Monday 6 September 2010

Produced, directed and written for the screen by the openly homosexual fashion designer Tom Ford, A Single Man (2009) is vigorously and unrelentingly situated in southern California of the early 1960s. Sets were designed by the same crew responsible for the visual appeal of hit TV drama Mad Men. The screenplay is based on the novel by Christopher Isherwood.

Most of the drama revolves around two unrelated points, although the fact of Professor George Falconer's (Colin Firth) homosexuality causes a wee bit of angst in the viewer, especially as the story takes place during a period when sexual orientation was not openly discussed and deviation from the heterosexual norm was relatively less easily tolerated than it is today.

First there's the gun Falconer stashes in his bag as he prepares to kill himself following the accidental death, in a car crash, of his 16-year lover. Falconer prepares everything in great detail and he takes the gun to the campus - and, disconcertingly, the bank - because he must purchase shells to load it with.

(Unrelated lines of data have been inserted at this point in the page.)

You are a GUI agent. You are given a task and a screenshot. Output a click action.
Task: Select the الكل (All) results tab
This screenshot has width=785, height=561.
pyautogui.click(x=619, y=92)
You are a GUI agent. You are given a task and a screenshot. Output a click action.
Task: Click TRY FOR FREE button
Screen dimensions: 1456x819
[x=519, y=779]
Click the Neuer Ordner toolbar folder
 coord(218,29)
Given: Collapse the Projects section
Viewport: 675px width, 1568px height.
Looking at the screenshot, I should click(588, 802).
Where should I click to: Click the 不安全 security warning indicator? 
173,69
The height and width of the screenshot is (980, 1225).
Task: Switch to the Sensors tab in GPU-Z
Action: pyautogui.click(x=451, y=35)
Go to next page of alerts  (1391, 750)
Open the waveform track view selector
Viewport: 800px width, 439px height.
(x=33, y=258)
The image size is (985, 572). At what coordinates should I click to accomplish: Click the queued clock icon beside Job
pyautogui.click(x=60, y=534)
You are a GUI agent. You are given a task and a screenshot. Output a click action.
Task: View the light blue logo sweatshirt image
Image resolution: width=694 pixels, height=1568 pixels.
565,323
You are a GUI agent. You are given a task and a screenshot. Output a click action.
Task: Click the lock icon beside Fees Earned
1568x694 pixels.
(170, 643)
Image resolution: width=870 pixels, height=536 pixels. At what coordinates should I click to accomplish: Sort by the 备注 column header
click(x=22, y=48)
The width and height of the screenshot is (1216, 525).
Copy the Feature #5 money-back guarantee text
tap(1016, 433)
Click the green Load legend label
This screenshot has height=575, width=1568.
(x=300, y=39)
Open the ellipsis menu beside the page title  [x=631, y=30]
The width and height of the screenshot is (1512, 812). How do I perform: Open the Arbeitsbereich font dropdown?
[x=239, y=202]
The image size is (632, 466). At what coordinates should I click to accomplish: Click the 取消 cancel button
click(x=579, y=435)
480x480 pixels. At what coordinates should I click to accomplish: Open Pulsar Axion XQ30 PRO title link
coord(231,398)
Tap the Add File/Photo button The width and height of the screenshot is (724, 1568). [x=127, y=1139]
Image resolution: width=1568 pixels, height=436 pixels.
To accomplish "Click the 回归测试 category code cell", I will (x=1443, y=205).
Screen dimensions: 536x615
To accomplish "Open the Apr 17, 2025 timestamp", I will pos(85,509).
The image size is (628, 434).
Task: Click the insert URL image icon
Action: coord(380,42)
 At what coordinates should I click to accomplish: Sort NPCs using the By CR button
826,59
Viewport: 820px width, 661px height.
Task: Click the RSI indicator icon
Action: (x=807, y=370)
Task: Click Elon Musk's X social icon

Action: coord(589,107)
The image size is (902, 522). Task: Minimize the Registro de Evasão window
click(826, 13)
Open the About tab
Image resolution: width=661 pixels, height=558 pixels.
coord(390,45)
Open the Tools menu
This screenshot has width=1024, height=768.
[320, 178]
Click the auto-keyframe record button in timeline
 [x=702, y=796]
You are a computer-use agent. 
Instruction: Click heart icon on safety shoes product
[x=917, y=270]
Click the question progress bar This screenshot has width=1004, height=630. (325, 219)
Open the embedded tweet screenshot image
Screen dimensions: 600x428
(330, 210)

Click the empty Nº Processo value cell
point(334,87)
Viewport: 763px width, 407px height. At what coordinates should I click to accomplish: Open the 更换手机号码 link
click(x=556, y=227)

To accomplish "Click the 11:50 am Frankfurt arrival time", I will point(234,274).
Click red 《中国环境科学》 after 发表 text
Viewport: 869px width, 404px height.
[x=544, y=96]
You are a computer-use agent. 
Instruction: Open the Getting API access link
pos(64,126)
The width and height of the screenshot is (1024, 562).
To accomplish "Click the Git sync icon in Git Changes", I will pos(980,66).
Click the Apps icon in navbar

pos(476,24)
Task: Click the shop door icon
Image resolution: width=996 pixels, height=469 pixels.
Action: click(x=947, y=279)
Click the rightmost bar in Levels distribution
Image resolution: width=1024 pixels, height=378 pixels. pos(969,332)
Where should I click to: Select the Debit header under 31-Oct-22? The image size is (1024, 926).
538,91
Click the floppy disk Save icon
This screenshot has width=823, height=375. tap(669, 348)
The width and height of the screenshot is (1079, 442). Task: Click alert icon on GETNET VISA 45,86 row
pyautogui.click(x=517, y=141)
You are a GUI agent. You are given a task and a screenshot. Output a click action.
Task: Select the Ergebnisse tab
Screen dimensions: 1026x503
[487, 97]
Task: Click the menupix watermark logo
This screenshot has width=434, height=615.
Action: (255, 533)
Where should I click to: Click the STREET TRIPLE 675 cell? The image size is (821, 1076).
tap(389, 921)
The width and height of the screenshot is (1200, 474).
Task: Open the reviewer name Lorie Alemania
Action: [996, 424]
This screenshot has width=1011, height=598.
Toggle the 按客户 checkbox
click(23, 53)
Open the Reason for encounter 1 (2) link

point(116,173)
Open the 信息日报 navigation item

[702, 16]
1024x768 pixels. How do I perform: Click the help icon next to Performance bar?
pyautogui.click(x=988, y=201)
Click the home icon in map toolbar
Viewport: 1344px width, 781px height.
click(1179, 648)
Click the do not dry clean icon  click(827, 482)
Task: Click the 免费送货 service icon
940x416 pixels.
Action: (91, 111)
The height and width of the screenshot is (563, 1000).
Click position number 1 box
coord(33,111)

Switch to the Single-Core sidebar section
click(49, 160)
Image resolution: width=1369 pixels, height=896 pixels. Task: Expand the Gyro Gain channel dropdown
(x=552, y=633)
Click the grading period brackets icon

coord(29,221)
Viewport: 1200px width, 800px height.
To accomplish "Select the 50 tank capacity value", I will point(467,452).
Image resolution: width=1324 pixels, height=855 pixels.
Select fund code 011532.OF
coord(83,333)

But the main point of dramatic effect comes along with the attentions of a young student, Kenny Potter (Nicholas Hoult). As a member of faculty, Falconer would have qualms about becoming sexually involved with a student enrolled in his English literature class. Potter's moves on Falconer generate a fair bit of tension and this seems, in the end, to neutralise his self-destructive impulses. Unfortunately for Falconer, he has a stroke during the night and dies on the floor of his bedroom. Potter is sleeping beyond the sliding door on the couch.

The door, the couch, the car, the parking lot, the classroom, the campus kiosk - everything, in fact - are present in authentic form and guise. These elaborate props are as fresh and modish as a red moped parked outside a trendy cafe on an inner city suburban street. It's most unnerving that Ford included one of his own dogs - named India - in the script. This focus on externals does not irreparably damage the film's ability to move the viewer. What sucks the life out of the drama is the the story's small scope. It's an itsy-bitsy movie that has been made to compete with its enormous fashion sense.

Sure, Potter is gay. There's enough gay paraphernalia in the film to sink an amphibious pink Jeep. When the young man finds the picture of Falconer's dead lover, Jim (Matthew Goode), hidden beneath the Band-Aids in a bathroom drawer we know - at that precise point - that Potter is queer. There's some comfort in that. But what on earth is Falconer going to do with the young man?

Nothing comes of the sexual friction the two generate. Nothing comes of anything, in fact. The main concern of the filmmakers is to make sure that the bath robe that Falconer will die in is the right shade of brown to match the carpet. It is, of course.